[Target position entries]
......

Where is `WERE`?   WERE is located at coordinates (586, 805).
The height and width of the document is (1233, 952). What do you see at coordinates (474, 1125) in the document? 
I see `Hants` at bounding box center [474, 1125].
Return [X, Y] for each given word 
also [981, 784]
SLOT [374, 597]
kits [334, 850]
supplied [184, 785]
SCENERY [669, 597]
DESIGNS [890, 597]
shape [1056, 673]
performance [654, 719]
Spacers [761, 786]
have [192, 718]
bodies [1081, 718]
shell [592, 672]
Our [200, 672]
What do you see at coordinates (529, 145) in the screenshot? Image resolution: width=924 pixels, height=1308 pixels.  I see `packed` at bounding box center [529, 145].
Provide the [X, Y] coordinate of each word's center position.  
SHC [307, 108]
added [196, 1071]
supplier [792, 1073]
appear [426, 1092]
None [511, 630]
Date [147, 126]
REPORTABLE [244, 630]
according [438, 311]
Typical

......

• [WRITTEN TASK]:
Render everything from the line containing "supplied [184, 785]" down to the last line of the entries as a JSON list of strings, one string per line, skipping any blank lines.

• [OUTPUT]:
[
  "supplied [184, 785]",
  "SCENERY [669, 597]",
  "DESIGNS [890, 597]",
  "shape [1056, 673]",
  "performance [654, 719]",
  "Spacers [761, 786]",
  "have [192, 718]",
  "bodies [1081, 718]",
  "shell [592, 672]",
  "Our [200, 672]",
  "What do you see at coordinates (529, 145) in the screenshot? Image resolution: width=924 pixels, height=1308 pixels.  I see `packed` at bounding box center [529, 145].",
  "Provide the [X, Y] coordinate of each word's center position.  ",
  "SHC [307, 108]",
  "added [196, 1071]",
  "supplier [792, 1073]",
  "appear [426, 1092]",
  "None [511, 630]",
  "Date [147, 126]",
  "REPORTABLE [244, 630]",
  "according [438, 311]",
  "Typical"
]